Category O

Category O (or category $\mathcal{O}$ ) is a mathematical object in representation theory of semisimple Lie algebras. It is a category whose objects are certain representations of a semisimple Lie algebra and morphisms are homomorphisms of representations.

1 Introduction
2 Definition of category O
3 Basic properties
4 Examples
5 See also
6 References

Introduction

Assume that $\mathfrak{g}$ is a (usually complex) semisimple Lie algebra with a Cartan subalgebra $\mathfrak{h}$ , $\Phi$ is a root system and $\Phi^%2B$ is a system of positive roots. Denote by $\mathfrak{g}_\alpha$ the root space corresponding to a root $\alpha\in\Phi$ and $\mathfrak{n}:=\oplus_{\alpha\in\Phi^%2B} \mathfrak{g}_\alpha$ a nilpotent subalgebra.

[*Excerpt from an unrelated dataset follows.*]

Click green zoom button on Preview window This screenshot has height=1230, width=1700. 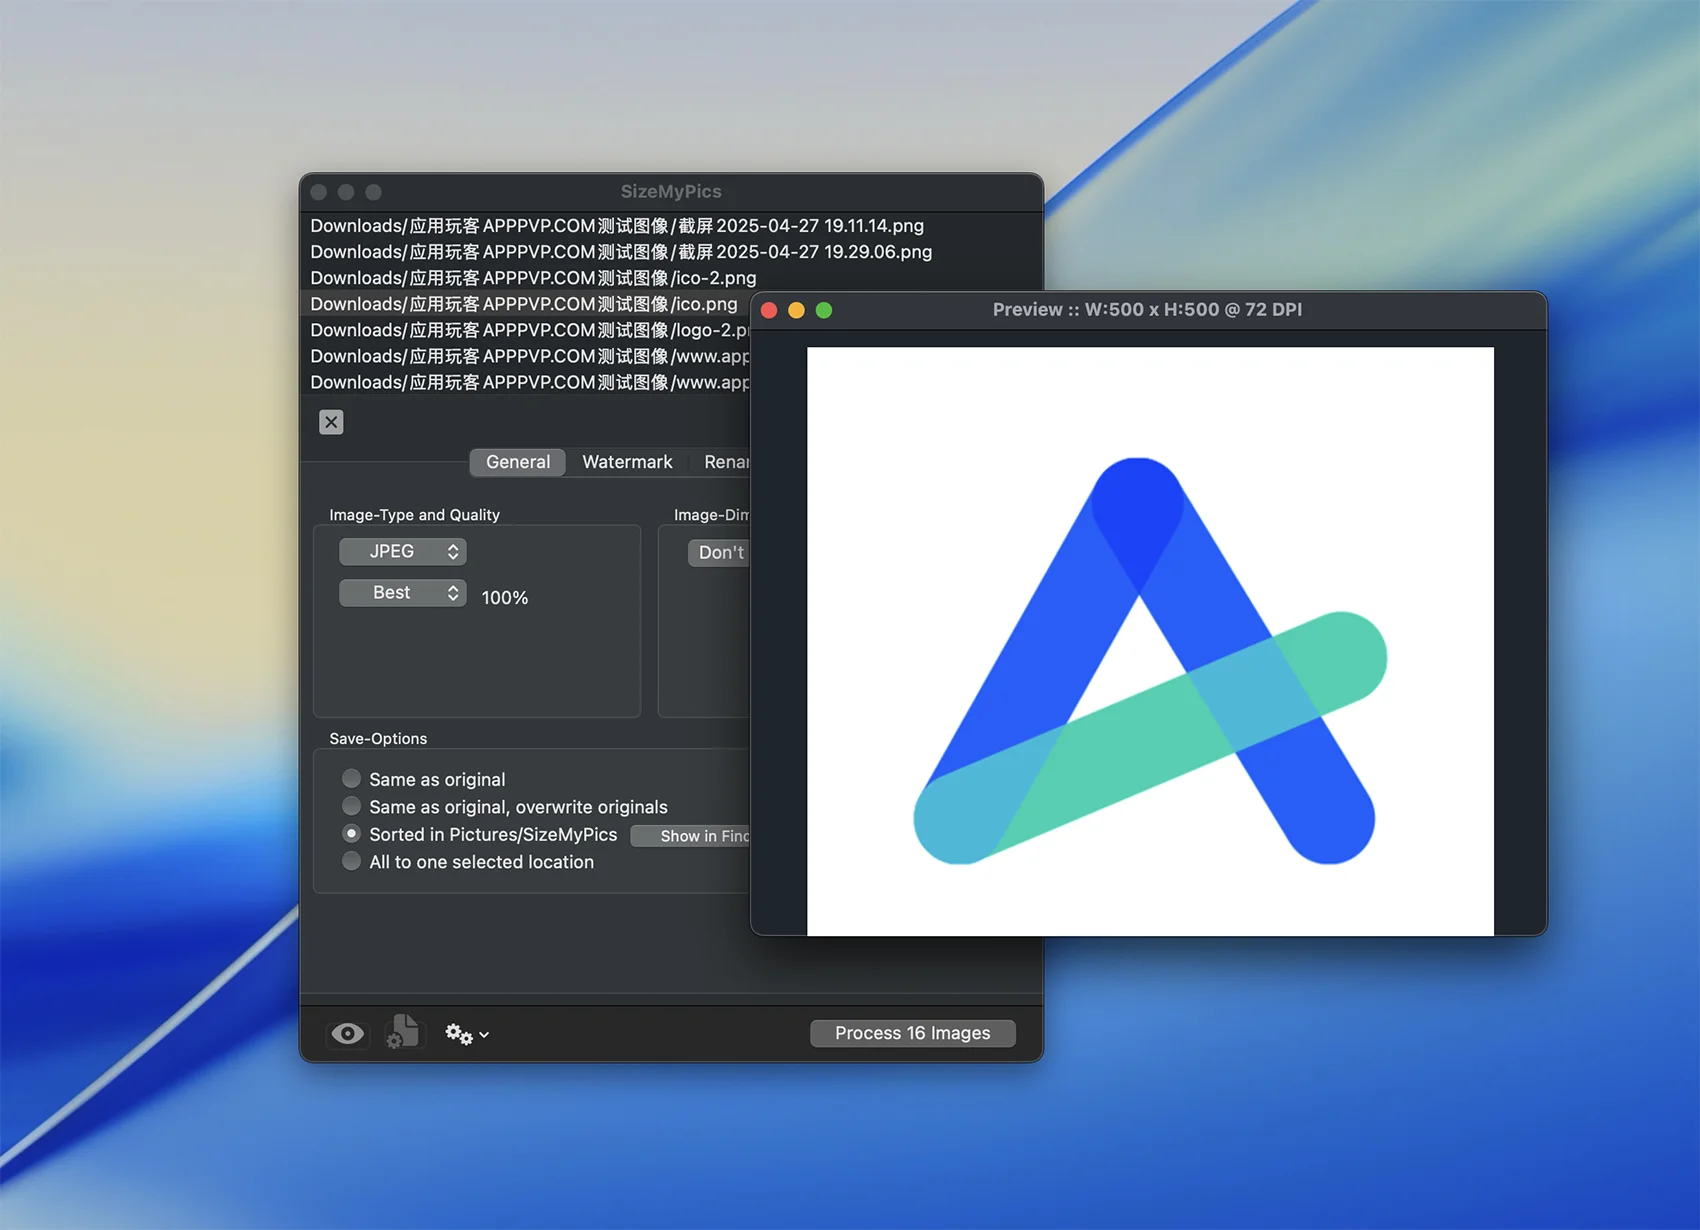click(824, 310)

If $M$ is a $\mathfrak{g}$ -module and $\lambda\in\mathfrak{h}^*$ , then $M_\lambda$ is the weight space

$M_\lambda=\{v\in M;\,\, \forall\,h\in\mathfrak{h}\,\,h\cdot v=\lambda(h)v\}.$

Definition of category O

The objects of category O are $\mathfrak{g}$ -modules $M$ such that

$M$ is finitely generated
$M=\oplus_{\lambda\in\mathfrak{h}^*} M_\lambda$
$M$ is locally $\mathfrak{n}$ -finite, i.e. for each $v\in M$ , the $\mathfrak{n}$ -module generated by $v$ is finite-dimensional.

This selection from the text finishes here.